What can we learn from those who have battled addiction? Here, the focus shifts slightly onto dementia and unpaid caring, but the themes of sacrifice, burnout and fighting for better support will feel very familiar to anyone dealing with alcohol or any long-term condition in the family. Host Pete Hill chats with guest Ceri (often referred to as Kerry) Higgins, a former unpaid carer who looked after her father with mixed dementia and later her mother.
She talks about how she stepped out of her own career to care, only to realise years later, “If I knew then what I know now, maybe things might have been slightly different… I would have figured in that too somewhere more maybe.” It’s a brutally honest reflection many people in recovery will recognise: loving someone so much that you quietly erase yourself.
Ceri describes the emotional toll of 11 years of caring with just 11 days off ill, the isolation, and the financial hit of giving up work. She highlights how long it can take to even accept the label “carer”, and how families are often told, “You can manage, can’t you? It’s your family,” while support and benefits lag far behind reality. Rather than walk away after losing both parents, Ceri channelled her experience into study and advocacy.
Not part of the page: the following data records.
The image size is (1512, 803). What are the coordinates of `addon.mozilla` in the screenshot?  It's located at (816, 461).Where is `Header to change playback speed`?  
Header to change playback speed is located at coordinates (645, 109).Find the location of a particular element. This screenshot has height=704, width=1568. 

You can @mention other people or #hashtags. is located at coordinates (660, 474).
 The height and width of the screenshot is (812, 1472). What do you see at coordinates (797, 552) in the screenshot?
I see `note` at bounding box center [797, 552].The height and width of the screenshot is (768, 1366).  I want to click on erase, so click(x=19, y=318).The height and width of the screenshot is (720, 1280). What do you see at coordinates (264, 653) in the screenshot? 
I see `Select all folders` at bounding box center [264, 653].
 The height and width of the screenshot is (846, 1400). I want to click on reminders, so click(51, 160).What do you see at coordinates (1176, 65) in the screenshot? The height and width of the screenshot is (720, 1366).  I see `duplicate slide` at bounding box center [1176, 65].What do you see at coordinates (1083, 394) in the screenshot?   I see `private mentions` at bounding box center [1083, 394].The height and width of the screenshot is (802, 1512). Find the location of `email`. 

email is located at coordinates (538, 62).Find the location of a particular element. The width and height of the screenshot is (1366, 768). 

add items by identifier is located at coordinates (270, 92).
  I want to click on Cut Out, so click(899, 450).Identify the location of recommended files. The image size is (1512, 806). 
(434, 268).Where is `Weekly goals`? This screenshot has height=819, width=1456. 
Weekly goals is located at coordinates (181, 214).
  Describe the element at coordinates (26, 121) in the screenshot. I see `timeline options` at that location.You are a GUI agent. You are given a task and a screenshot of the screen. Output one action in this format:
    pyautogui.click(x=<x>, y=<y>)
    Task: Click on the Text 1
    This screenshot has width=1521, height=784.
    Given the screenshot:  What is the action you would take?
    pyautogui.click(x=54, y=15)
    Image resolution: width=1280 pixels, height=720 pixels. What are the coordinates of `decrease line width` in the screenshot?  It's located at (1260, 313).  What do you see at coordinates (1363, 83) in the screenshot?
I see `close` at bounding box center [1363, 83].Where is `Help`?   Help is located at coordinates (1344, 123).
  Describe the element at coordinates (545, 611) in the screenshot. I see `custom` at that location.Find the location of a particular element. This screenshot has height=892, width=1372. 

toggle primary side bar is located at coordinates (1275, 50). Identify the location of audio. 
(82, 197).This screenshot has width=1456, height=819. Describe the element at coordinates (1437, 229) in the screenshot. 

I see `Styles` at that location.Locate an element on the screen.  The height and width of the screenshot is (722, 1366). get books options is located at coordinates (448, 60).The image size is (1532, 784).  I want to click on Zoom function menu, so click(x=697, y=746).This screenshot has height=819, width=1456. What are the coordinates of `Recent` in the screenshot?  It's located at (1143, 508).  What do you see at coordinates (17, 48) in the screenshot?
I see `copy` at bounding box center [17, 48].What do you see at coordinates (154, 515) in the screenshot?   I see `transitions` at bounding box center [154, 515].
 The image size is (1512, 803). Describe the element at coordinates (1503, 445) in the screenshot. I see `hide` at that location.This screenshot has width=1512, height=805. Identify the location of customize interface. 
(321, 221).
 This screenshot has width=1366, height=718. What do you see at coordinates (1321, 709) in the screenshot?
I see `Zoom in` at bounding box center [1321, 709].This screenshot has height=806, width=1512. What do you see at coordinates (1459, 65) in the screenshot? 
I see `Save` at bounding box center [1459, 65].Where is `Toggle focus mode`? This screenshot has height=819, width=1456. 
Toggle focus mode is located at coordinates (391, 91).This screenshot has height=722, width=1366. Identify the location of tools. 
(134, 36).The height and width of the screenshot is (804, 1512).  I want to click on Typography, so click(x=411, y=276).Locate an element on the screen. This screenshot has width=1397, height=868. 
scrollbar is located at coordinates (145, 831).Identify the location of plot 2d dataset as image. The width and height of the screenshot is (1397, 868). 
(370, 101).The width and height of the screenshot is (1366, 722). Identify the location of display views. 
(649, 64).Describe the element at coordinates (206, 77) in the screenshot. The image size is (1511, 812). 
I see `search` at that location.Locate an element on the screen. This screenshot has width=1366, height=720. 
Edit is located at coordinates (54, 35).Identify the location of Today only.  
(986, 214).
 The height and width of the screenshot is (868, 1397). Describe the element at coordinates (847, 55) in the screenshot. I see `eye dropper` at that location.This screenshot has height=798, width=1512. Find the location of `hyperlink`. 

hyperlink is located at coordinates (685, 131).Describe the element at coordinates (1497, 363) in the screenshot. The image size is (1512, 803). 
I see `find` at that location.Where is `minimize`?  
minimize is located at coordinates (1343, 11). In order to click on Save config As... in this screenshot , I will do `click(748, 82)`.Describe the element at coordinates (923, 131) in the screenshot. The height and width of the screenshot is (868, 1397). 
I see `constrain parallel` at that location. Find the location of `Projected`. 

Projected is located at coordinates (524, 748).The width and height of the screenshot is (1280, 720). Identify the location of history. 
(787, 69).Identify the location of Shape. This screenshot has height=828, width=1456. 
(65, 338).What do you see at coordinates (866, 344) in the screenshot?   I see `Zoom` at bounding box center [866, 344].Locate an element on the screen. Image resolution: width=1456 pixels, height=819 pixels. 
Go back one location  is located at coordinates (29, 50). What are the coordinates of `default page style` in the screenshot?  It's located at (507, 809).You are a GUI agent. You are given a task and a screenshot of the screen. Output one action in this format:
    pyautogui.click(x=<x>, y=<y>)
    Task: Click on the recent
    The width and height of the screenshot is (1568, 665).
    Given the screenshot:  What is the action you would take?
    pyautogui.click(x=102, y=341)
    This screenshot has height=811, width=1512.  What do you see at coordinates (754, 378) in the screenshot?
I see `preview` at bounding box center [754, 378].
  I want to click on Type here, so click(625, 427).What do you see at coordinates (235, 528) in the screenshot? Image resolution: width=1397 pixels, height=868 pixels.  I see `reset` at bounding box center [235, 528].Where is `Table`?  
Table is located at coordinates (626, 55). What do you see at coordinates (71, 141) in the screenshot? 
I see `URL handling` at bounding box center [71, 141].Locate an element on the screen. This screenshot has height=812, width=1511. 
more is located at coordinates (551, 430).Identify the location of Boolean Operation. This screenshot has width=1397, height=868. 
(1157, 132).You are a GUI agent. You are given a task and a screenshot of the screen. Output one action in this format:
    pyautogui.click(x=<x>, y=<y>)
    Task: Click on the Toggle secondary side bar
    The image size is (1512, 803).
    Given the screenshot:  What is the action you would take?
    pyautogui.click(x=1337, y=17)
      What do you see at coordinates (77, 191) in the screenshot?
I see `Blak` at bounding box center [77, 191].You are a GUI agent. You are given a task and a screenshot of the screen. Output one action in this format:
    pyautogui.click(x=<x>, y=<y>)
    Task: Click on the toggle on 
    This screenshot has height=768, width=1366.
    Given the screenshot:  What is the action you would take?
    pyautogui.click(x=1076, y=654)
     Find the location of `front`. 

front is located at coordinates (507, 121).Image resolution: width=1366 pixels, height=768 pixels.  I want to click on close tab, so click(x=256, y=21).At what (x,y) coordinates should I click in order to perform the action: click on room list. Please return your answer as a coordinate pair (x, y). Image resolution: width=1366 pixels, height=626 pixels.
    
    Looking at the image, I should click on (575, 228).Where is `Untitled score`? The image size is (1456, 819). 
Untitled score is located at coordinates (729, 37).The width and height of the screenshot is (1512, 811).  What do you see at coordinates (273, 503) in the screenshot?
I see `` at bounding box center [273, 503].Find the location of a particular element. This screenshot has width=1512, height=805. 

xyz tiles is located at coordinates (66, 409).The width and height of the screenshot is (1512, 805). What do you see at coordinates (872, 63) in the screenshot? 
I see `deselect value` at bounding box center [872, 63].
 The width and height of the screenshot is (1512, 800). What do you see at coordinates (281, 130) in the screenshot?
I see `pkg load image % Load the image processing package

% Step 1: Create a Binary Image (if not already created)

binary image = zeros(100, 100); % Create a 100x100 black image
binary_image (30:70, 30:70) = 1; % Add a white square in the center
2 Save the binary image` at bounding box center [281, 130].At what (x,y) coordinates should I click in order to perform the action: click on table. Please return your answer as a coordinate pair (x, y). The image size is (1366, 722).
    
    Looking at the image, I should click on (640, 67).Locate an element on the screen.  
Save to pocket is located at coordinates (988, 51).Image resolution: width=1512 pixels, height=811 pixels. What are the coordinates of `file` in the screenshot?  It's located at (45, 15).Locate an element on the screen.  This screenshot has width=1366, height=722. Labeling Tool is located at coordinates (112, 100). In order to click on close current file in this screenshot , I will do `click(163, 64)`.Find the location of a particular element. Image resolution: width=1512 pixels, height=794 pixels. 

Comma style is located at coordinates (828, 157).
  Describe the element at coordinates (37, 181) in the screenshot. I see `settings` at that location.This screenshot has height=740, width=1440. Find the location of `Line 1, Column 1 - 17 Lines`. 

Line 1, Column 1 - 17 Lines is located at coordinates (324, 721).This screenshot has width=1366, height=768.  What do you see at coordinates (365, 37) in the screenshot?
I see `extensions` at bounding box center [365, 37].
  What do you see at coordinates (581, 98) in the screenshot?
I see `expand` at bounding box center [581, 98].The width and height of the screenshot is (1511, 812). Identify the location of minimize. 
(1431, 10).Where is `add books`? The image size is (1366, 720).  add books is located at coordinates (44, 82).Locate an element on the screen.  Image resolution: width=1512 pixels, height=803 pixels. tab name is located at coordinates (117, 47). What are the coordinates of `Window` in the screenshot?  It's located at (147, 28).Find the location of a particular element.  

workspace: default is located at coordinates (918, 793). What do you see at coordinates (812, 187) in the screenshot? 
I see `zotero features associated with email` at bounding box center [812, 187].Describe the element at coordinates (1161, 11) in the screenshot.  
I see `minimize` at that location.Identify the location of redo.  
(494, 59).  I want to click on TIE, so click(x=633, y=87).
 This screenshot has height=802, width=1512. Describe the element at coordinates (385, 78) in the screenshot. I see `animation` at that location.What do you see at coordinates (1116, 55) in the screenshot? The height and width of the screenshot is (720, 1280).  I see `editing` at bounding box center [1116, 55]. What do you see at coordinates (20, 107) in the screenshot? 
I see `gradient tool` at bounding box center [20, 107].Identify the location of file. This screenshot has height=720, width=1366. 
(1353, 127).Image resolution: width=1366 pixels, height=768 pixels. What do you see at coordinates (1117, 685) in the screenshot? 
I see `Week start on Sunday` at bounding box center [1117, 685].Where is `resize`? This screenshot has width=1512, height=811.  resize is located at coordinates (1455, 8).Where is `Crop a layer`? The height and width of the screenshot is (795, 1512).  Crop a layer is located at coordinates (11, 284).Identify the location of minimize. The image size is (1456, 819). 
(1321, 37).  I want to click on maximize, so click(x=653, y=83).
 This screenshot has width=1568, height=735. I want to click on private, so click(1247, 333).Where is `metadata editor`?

She completed a degree, is working towards a master’s in dementia, and now sits on the Welsh Government’s Cross-Party Group on Dementia, pushing for unpaid carers’ rights, proper involvement in decision-making, and genuine integration between health and social care. This conversation blends personal story, policy talk and a few sharp jabs at bureaucracy, but it’s grounded in compassion and practical experience.
If you’re supporting someone with addiction, dementia or another long-term illness, Ceri’s story may prompt you to ask: where in all this care do you fit in, and what support could you be asking for today?